A beginner’s guide to African handshakes


Just how do you shake hands in Africa? Australian traveller Liam Walls became increasingly baffled by handshake protocol as he made his way down the continent – but by the time he reached Zambia he reckoned he’d grasped the basics.

Handshake--shutterstock_15588109If you are in any way averse to shaking hands, then perhaps Zambia isn’t for you. It is not just how often you’ll need to perform this act but also the sheer number of variations that you’ll have to negotiate. Inexperience can lead to many an awkward introduction and, as with dancing, if you don’t know the moves, you may end up fumbling and fondling rather than achieving the perfectly choreographed embrace. Here I have taken the liberty of compiling a list of the most common handshakes the first-timer is likely to encounter. They vary in difficulty and can be combined in various ways. And don’t forget: it’s always right hand only. (Sorry, lefties.)

Slapper starting move; difficulty 6/10
Very common. Lift your arm high, grin wildly and bring it down with force into your partner’s outstretched hand. If you’re on the receiving end (as is likely), just present your hand as a landing pad. What happens after the hands make contact is anyone’s guess.

Switcheroo regular shake; difficulty 6/10
This is one you may be familiar with. The hand orientation is rotated, switched vertically between two positions, either side of the thumb.
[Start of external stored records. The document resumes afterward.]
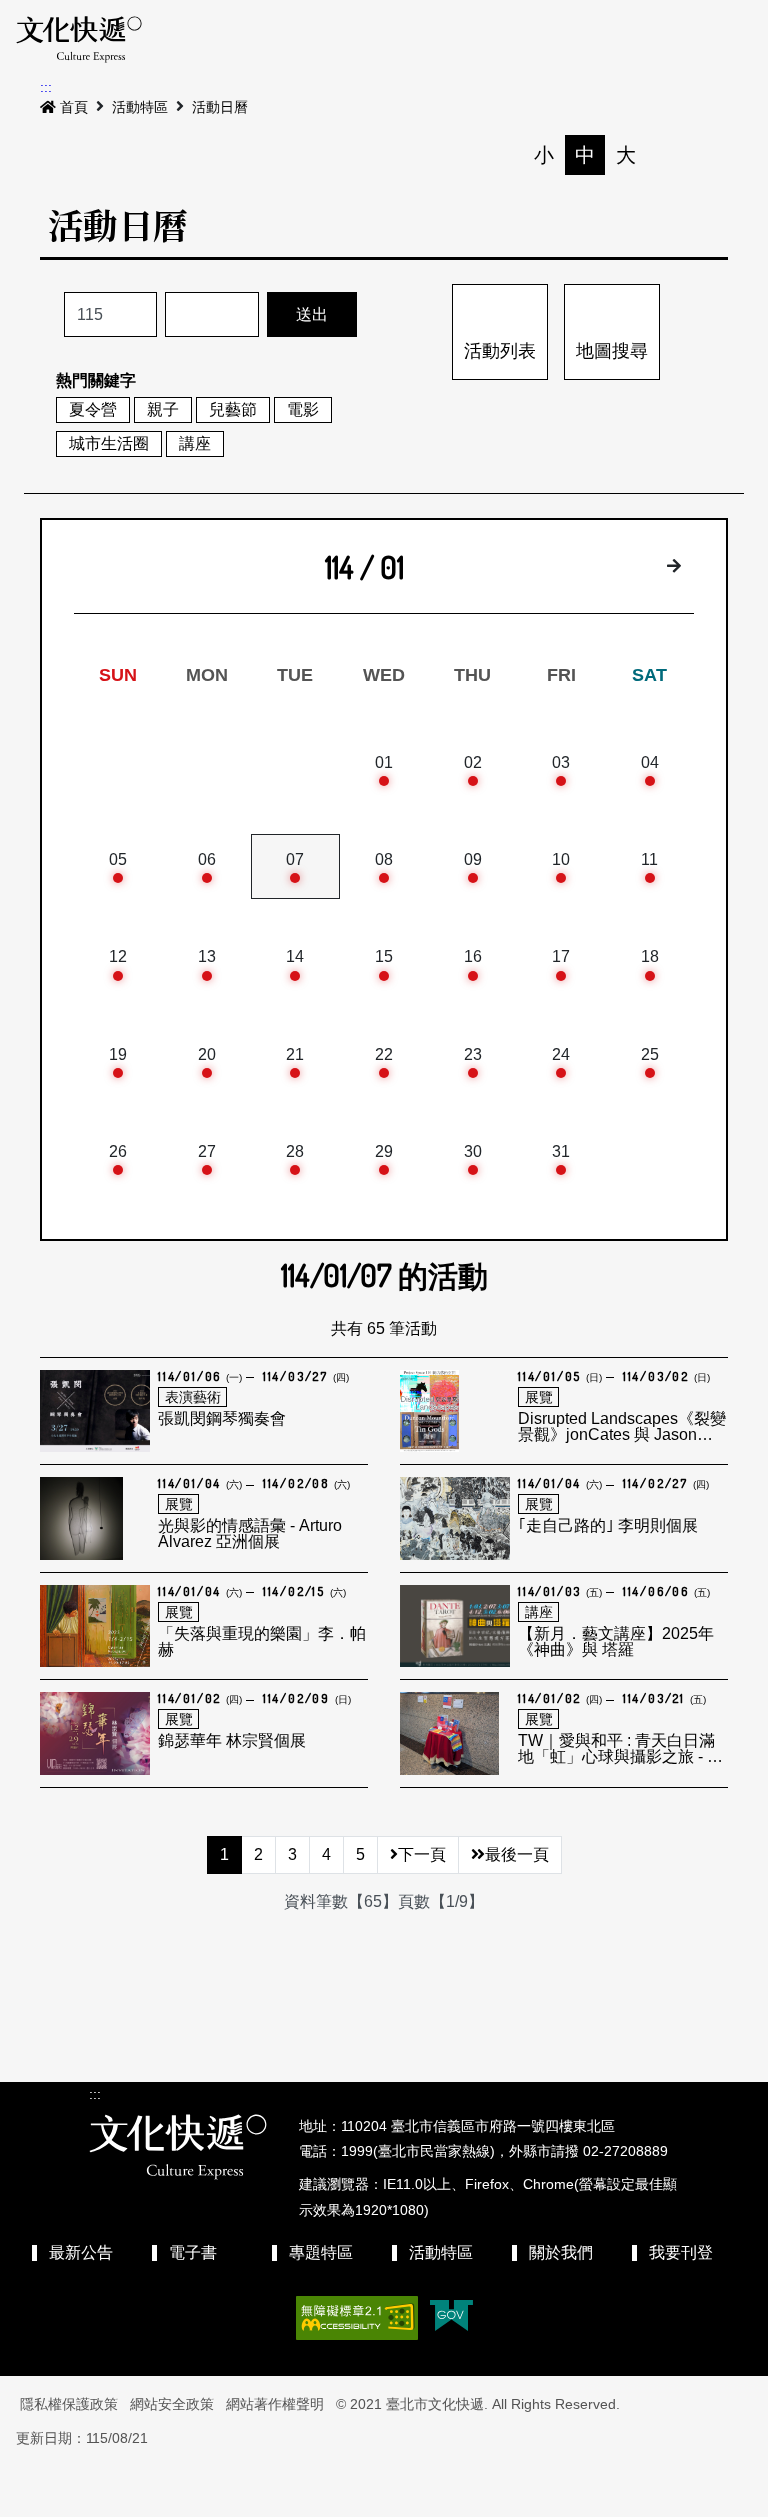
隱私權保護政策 (69, 2404)
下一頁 (422, 1854)
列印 (667, 155)
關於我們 (561, 2252)
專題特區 (321, 2252)
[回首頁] (79, 40)
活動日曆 (220, 107)
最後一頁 (517, 1854)
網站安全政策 (172, 2404)
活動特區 (140, 107)
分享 (708, 155)
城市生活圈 (109, 443)
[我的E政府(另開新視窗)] (451, 2317)
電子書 (193, 2252)
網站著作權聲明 (275, 2404)
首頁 (74, 107)
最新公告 (81, 2252)
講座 (195, 443)
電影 (303, 409)
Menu (624, 40)
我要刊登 (681, 2252)
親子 (163, 409)
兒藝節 (233, 409)
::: (46, 87)
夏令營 (93, 409)
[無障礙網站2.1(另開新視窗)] (357, 2318)
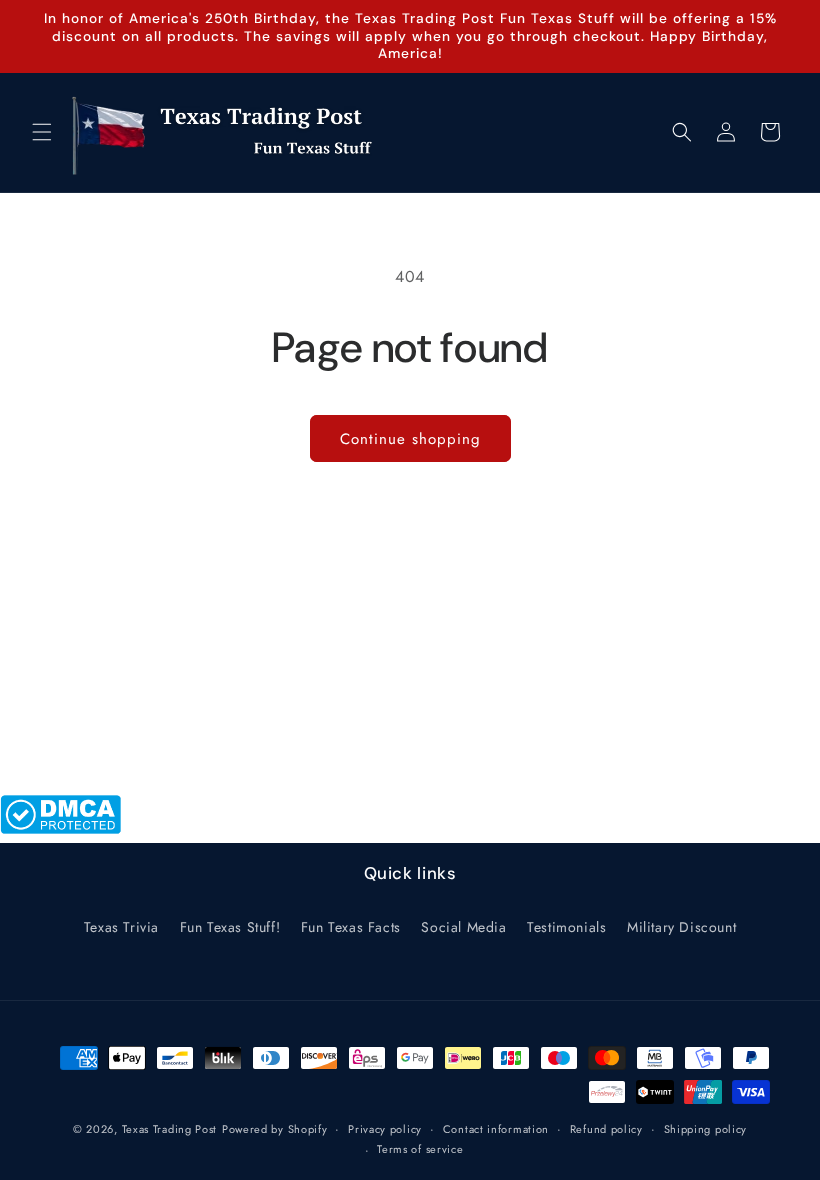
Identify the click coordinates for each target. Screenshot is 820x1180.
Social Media (463, 927)
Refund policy (606, 1129)
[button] (42, 132)
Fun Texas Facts (351, 927)
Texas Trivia (121, 927)
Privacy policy (385, 1129)
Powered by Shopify (275, 1129)
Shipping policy (706, 1129)
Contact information (496, 1129)
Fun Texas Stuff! (230, 927)
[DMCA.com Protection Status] (60, 828)
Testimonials (566, 927)
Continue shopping (410, 439)
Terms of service (420, 1149)
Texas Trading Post (170, 1129)
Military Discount (681, 927)
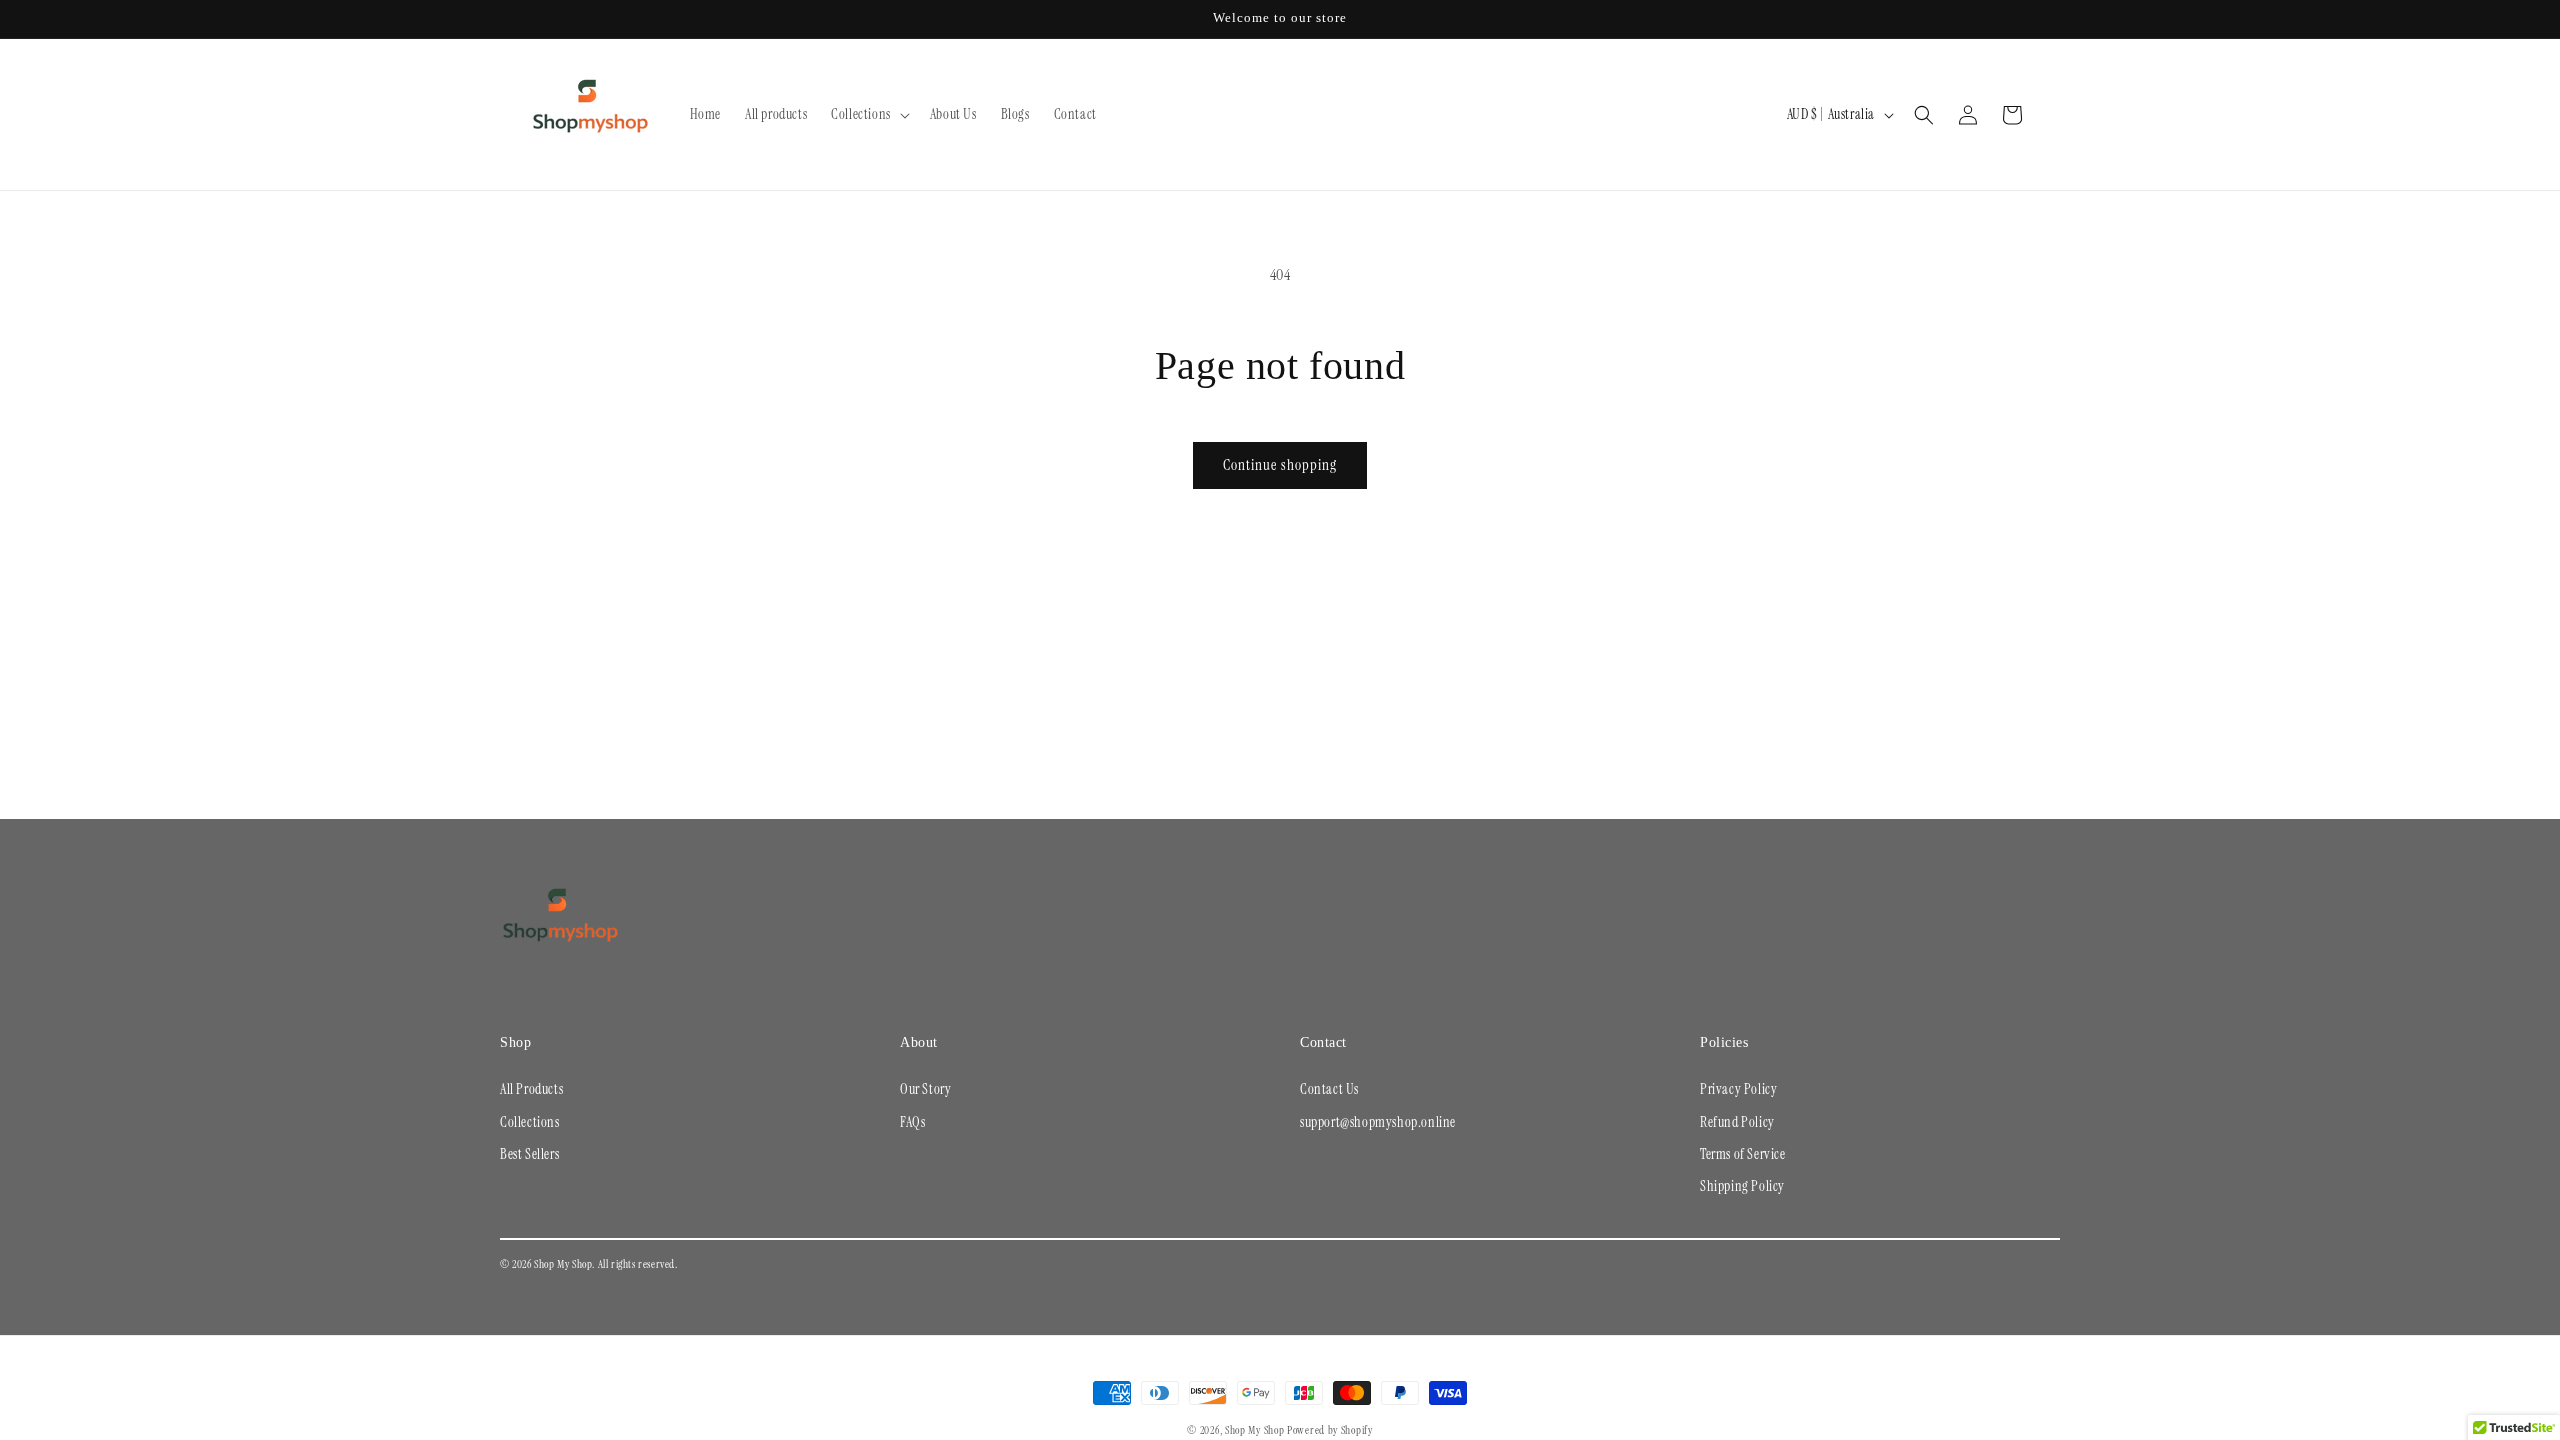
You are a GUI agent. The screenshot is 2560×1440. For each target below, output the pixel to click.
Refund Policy (1737, 1122)
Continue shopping (1280, 465)
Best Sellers (529, 1154)
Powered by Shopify (1330, 1430)
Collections (530, 1122)
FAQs (912, 1122)
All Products (531, 1089)
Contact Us (1329, 1089)
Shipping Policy (1742, 1186)
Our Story (925, 1089)
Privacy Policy (1738, 1089)
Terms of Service (1743, 1154)
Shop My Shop (1254, 1430)
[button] (868, 114)
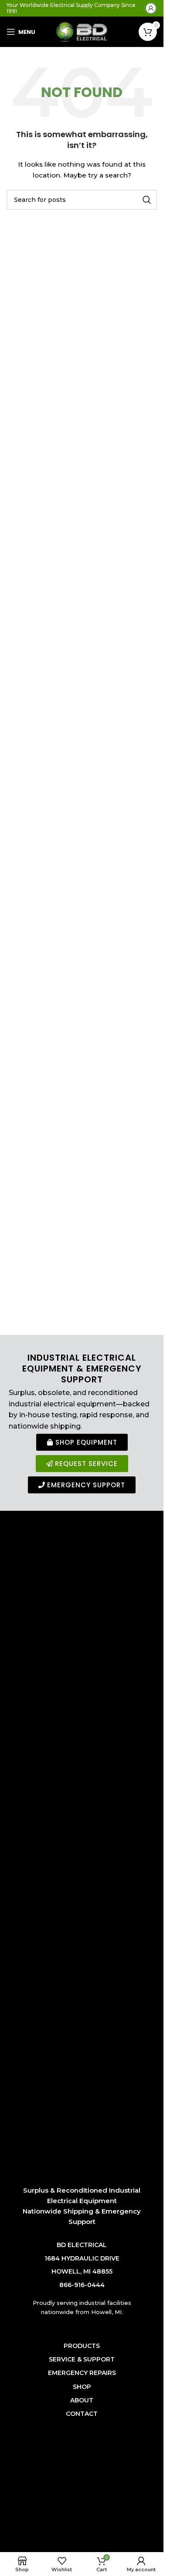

The prolonged version (let’s call it the ‘extended switcheroo’), much like French cheek-kissing, can lead you to wonder whether it will ever end. Just go with the flow.

Wrist shake casual shake; difficulty 4/10
Are your hands full? Have you been chopping raw meat? Then just limply present your wrist for the grabbing. It’s the handshake equivalent of ‘whassup?’ but don’t let this young-person speak put you off. If a relaxed greeting is what you need, this is the one.

Elbow-hold formal shake; difficulty 4/10
The polar opposite of the wrist shake. If someone deserves your respect, hold your right elbow with your left hand as you shake.

Muffled clap formal flourish; difficulty 6/10
Culturally similar to the elbow-hold, this shake also demonstrates deference. Slightly cup your hands, hold them horizontally, and perform a couple of gentle claps before and after the shake. Lower your head and upper body slightly.

Reverator advanced formal shake; difficulty 8/10
Combine the elbow-hold and the muffled clap to kiss some serious backside. For advanced suck-ups only.

Clicker casual finisher; difficulty 9/10
After the switcheroo, click your fingers around the thumb of your partner’s hand as he does the same around yours. It’s tricky to get proper traction but if you pull this off you achieve ultimate cool.

Thumb slip casual finisher; difficulty 7/10
You might be pulled into this one to finish. Hook fingers, pressing the pad of your thumb against your partner’s. Press and slip your thumbs past each other to complete. No click sound is required, but a big smile and a friendly pat on your partner’s shoulder wouldn’t go amiss.

Extended hold finisher; difficulty 2/10 (physical), 8/10 (psychological)
Don’t be alarmed if, after a shake, your partner doesn’t let go. Relax: it’s just affection and will soon be over. Well, perhaps not soon, but eventually.